Another issue, critics say, is gentrification stemming from the downtown growth. Rising rents have driven out many of the artists and galleries that had first blazed a trail in what was a blighted area, several longtime residents said.
“It’s booming, it’s vibrant, it’s got nightlife,” said Wayne Rainey, who for two decades owned a gallery on Roosevelt Avenue with apartments upstairs for artists. “The downside is the cool galleries that once permeated the district are gone for the most part.”
Still, the city tapped many local artists who came out of the downtown scene to help burnish its image for the national spotlight.
The tickets for the Super Bowl were designed by Lucinda Hinojosa, an Indigenous painter known as La Morena. She also assembled a team of other Native artists to create a giant mural, commissioned by the N.F.L., that is visible from one of the main downtown avenues. The work adds to the surge in murals across the city in recent years.
Painted on a four-story building, it features the Lombardi Trophy set in a desert landscape with a stylized green field behind it.
But the football imagery ends there. A woman in an Apache camp dress tends to glowing desert plants of medicinal value. Another woman is harvesting fruit from a saguaro cactus.
The artists had only three weeks to finish the work, and the project almost fell apart several times, Ms.

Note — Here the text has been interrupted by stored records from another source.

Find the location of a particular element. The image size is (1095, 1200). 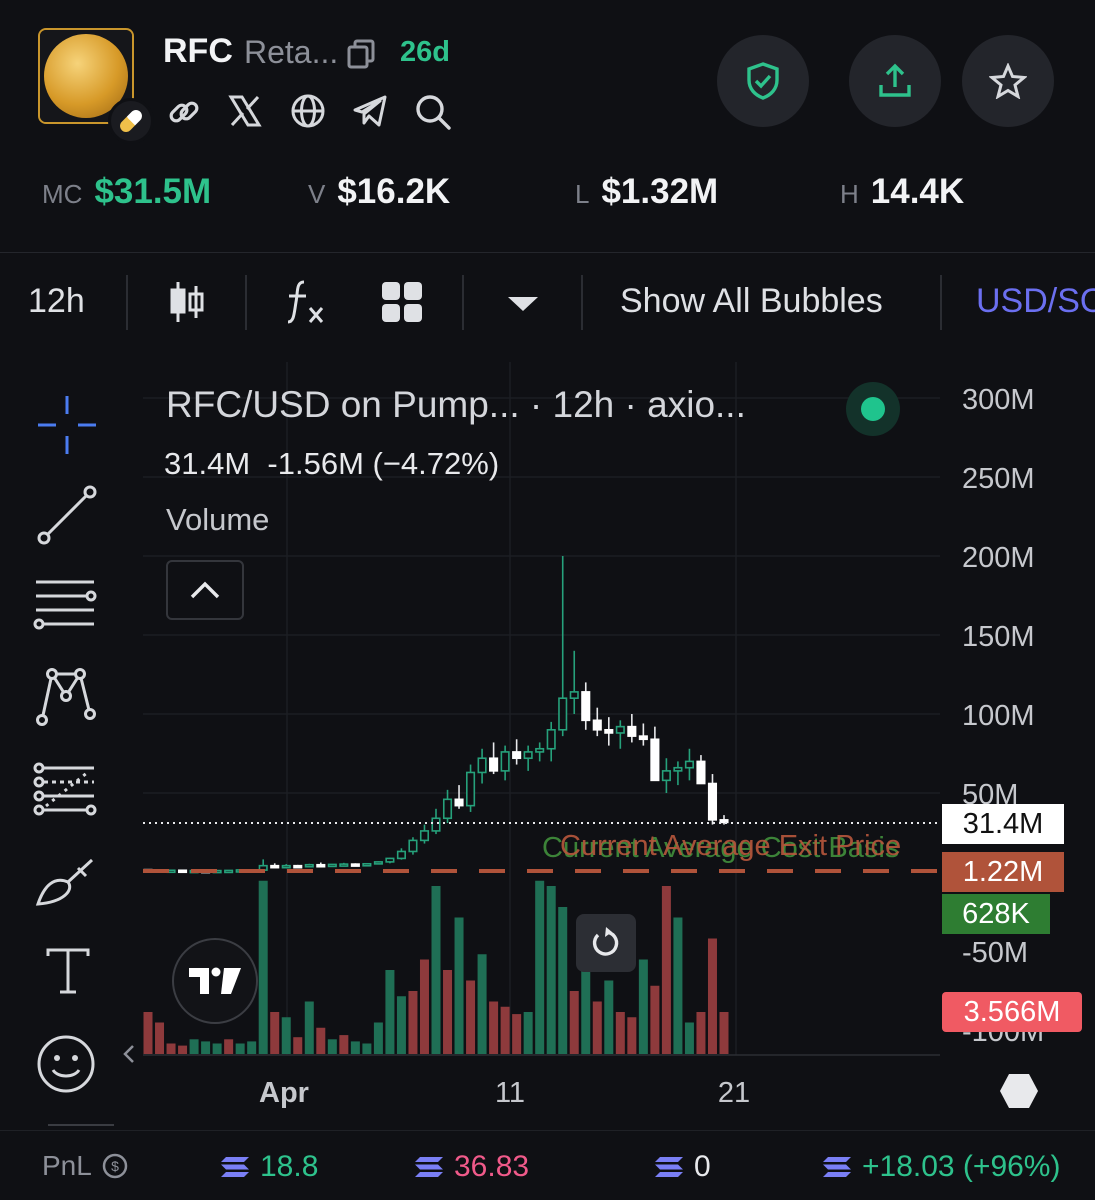

collapse-legend-button is located at coordinates (205, 590).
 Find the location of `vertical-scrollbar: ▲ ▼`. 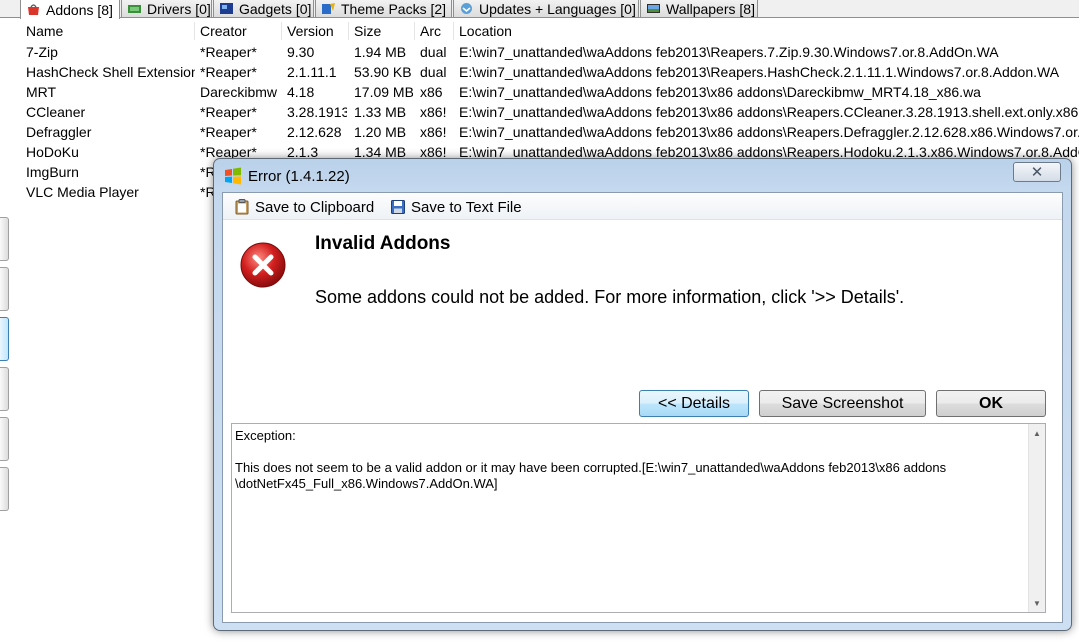

vertical-scrollbar: ▲ ▼ is located at coordinates (1036, 518).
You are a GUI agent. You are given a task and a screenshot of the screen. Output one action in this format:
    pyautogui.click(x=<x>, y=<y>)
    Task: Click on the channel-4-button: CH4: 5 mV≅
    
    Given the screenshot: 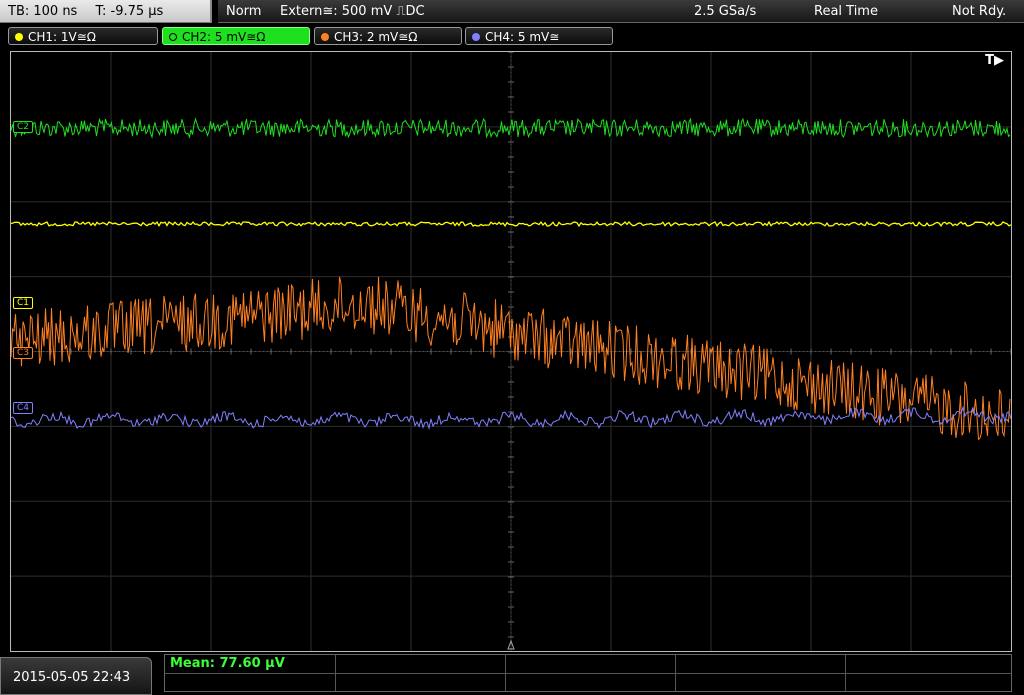 What is the action you would take?
    pyautogui.click(x=539, y=36)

Hinojosa said. The sheer physical exertion of trying to paint a four-story wall taxed the team.
“We cried multiple times,” Ms. Hinojosa said.
But for her and the other artists involved, the result was a rare evocation of the role of Indigenous people in the region’s history and the reverence that the states’ 22 tribes feel for the land itself. And her sense of pride reflects the kind of sentiment that city leaders want all residents to experience.
“For Native people,” she said, “they see themselves in this mural, and they feel seen for the first time.”